SBY’s administration is happy to announce 12 families from the volcano-affected areas in Java have transmigrated to Kalimantan. But I am suspicious. Having lived in Bali for two months now, and being an immigrant myself, I get a sense that it might be quite a lofty goal for a farmer – who has lived his whole life in Java and has all his family in Java – to move to another island overnight. For people who live still traditional lives, place is more than one’s home, but one’s identity and livelihood.

Yet when whole villages are uprooted by natural disasters policymakers are forced to ask, “Where should the evacuees live?” Surely, the camp in a Padang or Yogyakarta stadium is no long-term solution.
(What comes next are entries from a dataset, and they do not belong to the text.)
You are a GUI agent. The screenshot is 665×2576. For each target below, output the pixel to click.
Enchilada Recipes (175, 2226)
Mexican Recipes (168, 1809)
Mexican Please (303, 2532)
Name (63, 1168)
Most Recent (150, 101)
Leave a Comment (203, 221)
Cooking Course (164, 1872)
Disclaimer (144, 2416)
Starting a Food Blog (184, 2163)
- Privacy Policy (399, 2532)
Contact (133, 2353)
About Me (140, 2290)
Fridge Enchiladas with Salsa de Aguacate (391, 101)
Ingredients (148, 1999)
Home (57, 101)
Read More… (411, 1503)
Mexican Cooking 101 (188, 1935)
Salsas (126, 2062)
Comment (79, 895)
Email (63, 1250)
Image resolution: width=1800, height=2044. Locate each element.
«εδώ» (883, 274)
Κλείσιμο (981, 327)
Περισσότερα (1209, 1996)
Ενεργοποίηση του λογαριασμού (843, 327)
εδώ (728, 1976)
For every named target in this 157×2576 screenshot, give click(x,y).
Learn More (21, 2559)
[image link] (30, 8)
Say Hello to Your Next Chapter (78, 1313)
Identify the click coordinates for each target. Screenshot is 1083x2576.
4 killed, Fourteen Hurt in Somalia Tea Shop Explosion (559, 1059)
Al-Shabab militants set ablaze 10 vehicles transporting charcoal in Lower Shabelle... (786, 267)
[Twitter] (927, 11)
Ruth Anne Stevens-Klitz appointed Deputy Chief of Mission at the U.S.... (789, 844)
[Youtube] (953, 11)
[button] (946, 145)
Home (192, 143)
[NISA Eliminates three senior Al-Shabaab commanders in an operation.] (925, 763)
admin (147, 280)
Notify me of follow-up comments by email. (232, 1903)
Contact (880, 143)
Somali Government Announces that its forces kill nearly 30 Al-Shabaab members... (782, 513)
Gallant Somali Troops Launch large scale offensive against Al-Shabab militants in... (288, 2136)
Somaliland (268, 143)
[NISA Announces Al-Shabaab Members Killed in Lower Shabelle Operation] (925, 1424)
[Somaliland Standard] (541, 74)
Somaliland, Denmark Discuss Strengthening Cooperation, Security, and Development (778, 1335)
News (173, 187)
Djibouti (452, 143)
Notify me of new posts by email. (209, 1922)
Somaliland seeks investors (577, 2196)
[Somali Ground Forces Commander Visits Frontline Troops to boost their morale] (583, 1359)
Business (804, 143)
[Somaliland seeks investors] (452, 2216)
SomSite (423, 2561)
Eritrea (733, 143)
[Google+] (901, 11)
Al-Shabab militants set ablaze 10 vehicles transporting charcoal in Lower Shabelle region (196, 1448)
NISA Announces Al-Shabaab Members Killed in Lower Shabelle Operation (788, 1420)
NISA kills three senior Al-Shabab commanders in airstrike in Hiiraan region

As it turns out, many evacuees do not return to their land.

I hope that critical minds realize that the recent pushes to relocate evacuees may be less than well-intentioned pleas to persuade irrational villagers. In the Shock Doctrine, Naomi Klein argues that the shock of a natural disaster creates the rare opportunity for policymakers to implement radical free-market policies. Take a look at Klein’s description of the land grabs that occurred in the 2004 tsunami-hit coastal villages:

“All the tsunami-struck countries imposed “buffer zones” preventing villagers from rebuilding on the coasts, freeing up the land for increased development. (In Aceh, Indonesia, the zones were two kilometers wide, though the government was eventually forces to repeal the edict.)

A year after the tsunami, the respected NGO ActionAid, which monitors foreign aid spending, published the results of an extensive survey of fifty thousand tsunami survivors in five countries. The same patterns repeated everywhere: residents were barred from rebuilding, but hotels were showered with incentives; temporary camps were miserable militarized holding pens, and almost no permanent reconstruction had been done; entire ways of life were being extinguished. It concluded that the setbacks could not be chalked up to the usual villains of poor communication, underfunding or corruption. The problems were structural and deliberate: “Governments have largely failed in their responsibility to provide land for permanent housing,” the report concluded. “They have stood by or been complicit as land has been grabbed and coastal communities pushed aside in favor of commercial interests.”

For Klein, the worst case was the Maldives, where the Gayoom administration announced just one year after the evacuation of “un-safe islands”, that thirty-five of them, would be available to be leased to resorts for up to fifty years. Meanwhile, on the so-called “safe” islands, unemployment was rampant, and violence was breaking out between the newcomers and the original residents.
In the Maldives “the storm did such an effective job of clearing the beach, a process of displacement and gentrification that would normally unfold over years took place in a matter of days or weeks. What it looked like was hundreds of thousands of poor, brown-skinned people (the fishing people deemed “unproductive” by the World Bank) being moved against their wishes to make room for the ultra-rich, mostly light-skinned people (the “high-yield” tourists).”

I am not suggesting that Merapi evacuees should return and risk the unpredictability of Merapi’s eruptions. I am suggesting that there should be more recognition that the transmigration of the evacuees is not always the best option. Beware the hidden motives of policymakers who automatically suggest the relocation of evacuees in the name of safety.